=== PROBLEM TO SOLVE ===
Return all of the entries exactly as written.

Data records
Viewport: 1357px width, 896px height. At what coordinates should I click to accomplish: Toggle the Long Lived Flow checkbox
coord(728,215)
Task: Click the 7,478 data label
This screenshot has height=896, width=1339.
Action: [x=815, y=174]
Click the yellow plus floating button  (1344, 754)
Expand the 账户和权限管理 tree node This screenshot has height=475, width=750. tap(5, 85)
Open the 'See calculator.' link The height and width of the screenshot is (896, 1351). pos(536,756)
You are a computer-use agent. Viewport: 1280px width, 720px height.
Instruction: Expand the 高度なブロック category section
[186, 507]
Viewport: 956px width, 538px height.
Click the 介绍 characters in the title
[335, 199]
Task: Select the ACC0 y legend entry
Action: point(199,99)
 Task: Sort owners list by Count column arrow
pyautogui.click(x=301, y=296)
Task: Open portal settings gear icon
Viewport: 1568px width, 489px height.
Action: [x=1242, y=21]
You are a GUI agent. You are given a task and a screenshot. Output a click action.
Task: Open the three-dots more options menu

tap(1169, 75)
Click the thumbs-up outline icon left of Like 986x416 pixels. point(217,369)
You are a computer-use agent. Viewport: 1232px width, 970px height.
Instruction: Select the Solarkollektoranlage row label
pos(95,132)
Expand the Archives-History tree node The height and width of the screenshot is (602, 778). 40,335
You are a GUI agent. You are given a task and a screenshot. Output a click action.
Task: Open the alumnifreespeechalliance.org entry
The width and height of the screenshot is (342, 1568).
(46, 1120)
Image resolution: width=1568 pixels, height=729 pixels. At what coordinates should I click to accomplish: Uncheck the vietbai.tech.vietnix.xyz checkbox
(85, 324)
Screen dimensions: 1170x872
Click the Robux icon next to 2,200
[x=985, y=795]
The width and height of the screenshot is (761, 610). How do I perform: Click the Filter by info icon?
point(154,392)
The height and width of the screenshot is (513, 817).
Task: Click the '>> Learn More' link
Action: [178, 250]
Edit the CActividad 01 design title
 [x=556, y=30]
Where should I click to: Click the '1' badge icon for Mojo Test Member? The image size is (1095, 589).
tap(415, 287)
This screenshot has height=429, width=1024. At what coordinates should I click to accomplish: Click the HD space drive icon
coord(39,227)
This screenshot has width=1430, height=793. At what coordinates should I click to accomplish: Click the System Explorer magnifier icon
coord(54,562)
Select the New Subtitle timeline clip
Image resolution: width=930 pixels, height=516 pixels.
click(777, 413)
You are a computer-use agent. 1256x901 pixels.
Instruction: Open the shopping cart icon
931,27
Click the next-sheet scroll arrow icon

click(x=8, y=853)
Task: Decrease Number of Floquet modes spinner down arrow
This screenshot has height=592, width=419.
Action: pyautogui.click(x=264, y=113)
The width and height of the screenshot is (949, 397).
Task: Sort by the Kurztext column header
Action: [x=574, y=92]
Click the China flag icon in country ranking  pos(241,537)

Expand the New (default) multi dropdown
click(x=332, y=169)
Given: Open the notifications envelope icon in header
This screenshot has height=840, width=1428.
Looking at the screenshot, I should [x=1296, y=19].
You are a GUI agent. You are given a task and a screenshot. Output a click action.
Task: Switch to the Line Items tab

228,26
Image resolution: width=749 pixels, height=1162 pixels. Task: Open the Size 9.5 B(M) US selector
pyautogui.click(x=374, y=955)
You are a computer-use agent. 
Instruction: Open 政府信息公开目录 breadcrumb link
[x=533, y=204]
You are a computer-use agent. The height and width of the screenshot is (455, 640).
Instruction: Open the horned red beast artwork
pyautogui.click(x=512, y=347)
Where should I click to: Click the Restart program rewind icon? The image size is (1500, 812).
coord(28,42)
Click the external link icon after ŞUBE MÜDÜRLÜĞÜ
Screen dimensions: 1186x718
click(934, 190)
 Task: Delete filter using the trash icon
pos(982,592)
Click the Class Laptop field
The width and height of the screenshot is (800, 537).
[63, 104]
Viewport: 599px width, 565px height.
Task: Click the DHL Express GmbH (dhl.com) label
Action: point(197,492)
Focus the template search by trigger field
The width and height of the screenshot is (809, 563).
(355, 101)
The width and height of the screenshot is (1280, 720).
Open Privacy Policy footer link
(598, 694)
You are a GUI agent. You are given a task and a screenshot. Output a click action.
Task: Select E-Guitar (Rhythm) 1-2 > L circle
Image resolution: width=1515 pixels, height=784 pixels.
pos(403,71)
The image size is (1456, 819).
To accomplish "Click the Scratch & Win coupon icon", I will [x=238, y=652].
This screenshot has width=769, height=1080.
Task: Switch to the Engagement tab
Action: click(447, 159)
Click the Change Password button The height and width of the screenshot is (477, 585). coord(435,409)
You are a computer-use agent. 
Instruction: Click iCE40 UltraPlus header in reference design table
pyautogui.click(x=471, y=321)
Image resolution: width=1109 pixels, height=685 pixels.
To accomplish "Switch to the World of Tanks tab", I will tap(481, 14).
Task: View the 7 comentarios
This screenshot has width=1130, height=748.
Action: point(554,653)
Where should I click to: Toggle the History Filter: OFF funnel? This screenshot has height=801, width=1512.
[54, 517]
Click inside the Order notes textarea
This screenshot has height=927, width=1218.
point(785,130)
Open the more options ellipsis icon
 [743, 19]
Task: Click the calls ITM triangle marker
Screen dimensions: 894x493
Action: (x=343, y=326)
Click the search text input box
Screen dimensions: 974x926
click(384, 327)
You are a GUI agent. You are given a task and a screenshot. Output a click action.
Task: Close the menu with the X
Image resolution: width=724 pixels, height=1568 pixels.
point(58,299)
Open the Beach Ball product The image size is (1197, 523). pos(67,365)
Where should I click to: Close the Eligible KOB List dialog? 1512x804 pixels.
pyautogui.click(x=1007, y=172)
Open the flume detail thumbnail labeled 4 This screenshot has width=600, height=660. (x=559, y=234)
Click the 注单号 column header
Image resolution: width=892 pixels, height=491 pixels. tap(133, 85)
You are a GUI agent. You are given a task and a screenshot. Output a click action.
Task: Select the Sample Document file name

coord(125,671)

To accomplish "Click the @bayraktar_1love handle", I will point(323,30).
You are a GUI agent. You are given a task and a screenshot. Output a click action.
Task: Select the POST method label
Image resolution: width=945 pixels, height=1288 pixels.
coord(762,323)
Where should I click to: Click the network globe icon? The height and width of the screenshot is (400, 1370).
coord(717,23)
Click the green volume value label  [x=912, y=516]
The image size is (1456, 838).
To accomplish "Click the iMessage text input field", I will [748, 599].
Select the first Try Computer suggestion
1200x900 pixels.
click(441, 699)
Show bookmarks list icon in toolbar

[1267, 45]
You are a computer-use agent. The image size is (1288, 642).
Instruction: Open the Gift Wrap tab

=== RESPONSE BOX ===
Viewport: 1357px width, 896px height. At what coordinates should I click to accomplish: Toggle the Long Lived Flow checkbox
coord(728,215)
Task: Click the 7,478 data label
This screenshot has height=896, width=1339.
Action: [x=815, y=174]
Click the yellow plus floating button  (1344, 754)
Expand the 账户和权限管理 tree node This screenshot has height=475, width=750. tap(5, 85)
Open the 'See calculator.' link The height and width of the screenshot is (896, 1351). pos(536,756)
You are a computer-use agent. Viewport: 1280px width, 720px height.
Instruction: Expand the 高度なブロック category section
[186, 507]
Viewport: 956px width, 538px height.
Click the 介绍 characters in the title
[335, 199]
Task: Select the ACC0 y legend entry
Action: point(199,99)
 Task: Sort owners list by Count column arrow
pyautogui.click(x=301, y=296)
Task: Open portal settings gear icon
Viewport: 1568px width, 489px height.
Action: [x=1242, y=21]
You are a GUI agent. You are given a task and a screenshot. Output a click action.
Task: Open the three-dots more options menu

tap(1169, 75)
Click the thumbs-up outline icon left of Like 986x416 pixels. point(217,369)
You are a computer-use agent. Viewport: 1232px width, 970px height.
Instruction: Select the Solarkollektoranlage row label
pos(95,132)
Expand the Archives-History tree node The height and width of the screenshot is (602, 778). 40,335
You are a GUI agent. You are given a task and a screenshot. Output a click action.
Task: Open the alumnifreespeechalliance.org entry
The width and height of the screenshot is (342, 1568).
(46, 1120)
Image resolution: width=1568 pixels, height=729 pixels. At what coordinates should I click to accomplish: Uncheck the vietbai.tech.vietnix.xyz checkbox
(85, 324)
Screen dimensions: 1170x872
Click the Robux icon next to 2,200
[x=985, y=795]
The width and height of the screenshot is (761, 610). How do I perform: Click the Filter by info icon?
point(154,392)
The height and width of the screenshot is (513, 817).
Task: Click the '>> Learn More' link
Action: [178, 250]
Edit the CActividad 01 design title
 [x=556, y=30]
Where should I click to: Click the '1' badge icon for Mojo Test Member? The image size is (1095, 589).
tap(415, 287)
This screenshot has height=429, width=1024. At what coordinates should I click to accomplish: Click the HD space drive icon
coord(39,227)
This screenshot has width=1430, height=793. At what coordinates should I click to accomplish: Click the System Explorer magnifier icon
coord(54,562)
Select the New Subtitle timeline clip
Image resolution: width=930 pixels, height=516 pixels.
click(777, 413)
You are a computer-use agent. 1256x901 pixels.
Instruction: Open the shopping cart icon
931,27
Click the next-sheet scroll arrow icon

click(x=8, y=853)
Task: Decrease Number of Floquet modes spinner down arrow
This screenshot has height=592, width=419.
Action: pyautogui.click(x=264, y=113)
The width and height of the screenshot is (949, 397).
Task: Sort by the Kurztext column header
Action: [x=574, y=92]
Click the China flag icon in country ranking  pos(241,537)

Expand the New (default) multi dropdown
click(x=332, y=169)
Given: Open the notifications envelope icon in header
This screenshot has height=840, width=1428.
Looking at the screenshot, I should [x=1296, y=19].
You are a GUI agent. You are given a task and a screenshot. Output a click action.
Task: Switch to the Line Items tab

228,26
Image resolution: width=749 pixels, height=1162 pixels. Task: Open the Size 9.5 B(M) US selector
pyautogui.click(x=374, y=955)
You are a computer-use agent. 
Instruction: Open 政府信息公开目录 breadcrumb link
[x=533, y=204]
You are a computer-use agent. The height and width of the screenshot is (455, 640).
Instruction: Open the horned red beast artwork
pyautogui.click(x=512, y=347)
Where should I click to: Click the Restart program rewind icon? The image size is (1500, 812).
coord(28,42)
Click the external link icon after ŞUBE MÜDÜRLÜĞÜ
Screen dimensions: 1186x718
click(934, 190)
 Task: Delete filter using the trash icon
pos(982,592)
Click the Class Laptop field
The width and height of the screenshot is (800, 537).
[63, 104]
Viewport: 599px width, 565px height.
Task: Click the DHL Express GmbH (dhl.com) label
Action: point(197,492)
Focus the template search by trigger field
The width and height of the screenshot is (809, 563).
(355, 101)
The width and height of the screenshot is (1280, 720).
Open Privacy Policy footer link
(598, 694)
You are a GUI agent. You are given a task and a screenshot. Output a click action.
Task: Select E-Guitar (Rhythm) 1-2 > L circle
Image resolution: width=1515 pixels, height=784 pixels.
pos(403,71)
The image size is (1456, 819).
To accomplish "Click the Scratch & Win coupon icon", I will [x=238, y=652].
This screenshot has width=769, height=1080.
Task: Switch to the Engagement tab
Action: click(447, 159)
Click the Change Password button The height and width of the screenshot is (477, 585). coord(435,409)
You are a computer-use agent. 
Instruction: Click iCE40 UltraPlus header in reference design table
pyautogui.click(x=471, y=321)
Image resolution: width=1109 pixels, height=685 pixels.
To accomplish "Switch to the World of Tanks tab", I will tap(481, 14).
Task: View the 7 comentarios
This screenshot has width=1130, height=748.
Action: point(554,653)
Where should I click to: Toggle the History Filter: OFF funnel? This screenshot has height=801, width=1512.
[54, 517]
Click inside the Order notes textarea
This screenshot has height=927, width=1218.
point(785,130)
Open the more options ellipsis icon
 [743, 19]
Task: Click the calls ITM triangle marker
Screen dimensions: 894x493
Action: (x=343, y=326)
Click the search text input box
Screen dimensions: 974x926
click(384, 327)
You are a GUI agent. You are given a task and a screenshot. Output a click action.
Task: Close the menu with the X
Image resolution: width=724 pixels, height=1568 pixels.
point(58,299)
Open the Beach Ball product The image size is (1197, 523). pos(67,365)
Where should I click to: Close the Eligible KOB List dialog? 1512x804 pixels.
pyautogui.click(x=1007, y=172)
Open the flume detail thumbnail labeled 4 This screenshot has width=600, height=660. (x=559, y=234)
Click the 注单号 column header
Image resolution: width=892 pixels, height=491 pixels. tap(133, 85)
You are a GUI agent. You are given a task and a screenshot. Output a click action.
Task: Select the Sample Document file name

coord(125,671)

To accomplish "Click the @bayraktar_1love handle", I will point(323,30).
You are a GUI agent. You are given a task and a screenshot. Output a click action.
Task: Select the POST method label
Image resolution: width=945 pixels, height=1288 pixels.
coord(762,323)
Where should I click to: Click the network globe icon? The height and width of the screenshot is (400, 1370).
coord(717,23)
Click the green volume value label  [x=912, y=516]
The image size is (1456, 838).
To accomplish "Click the iMessage text input field", I will [748, 599].
Select the first Try Computer suggestion
1200x900 pixels.
click(441, 699)
Show bookmarks list icon in toolbar

[1267, 45]
You are a computer-use agent. The image size is (1288, 642).
Instruction: Open the Gift Wrap tab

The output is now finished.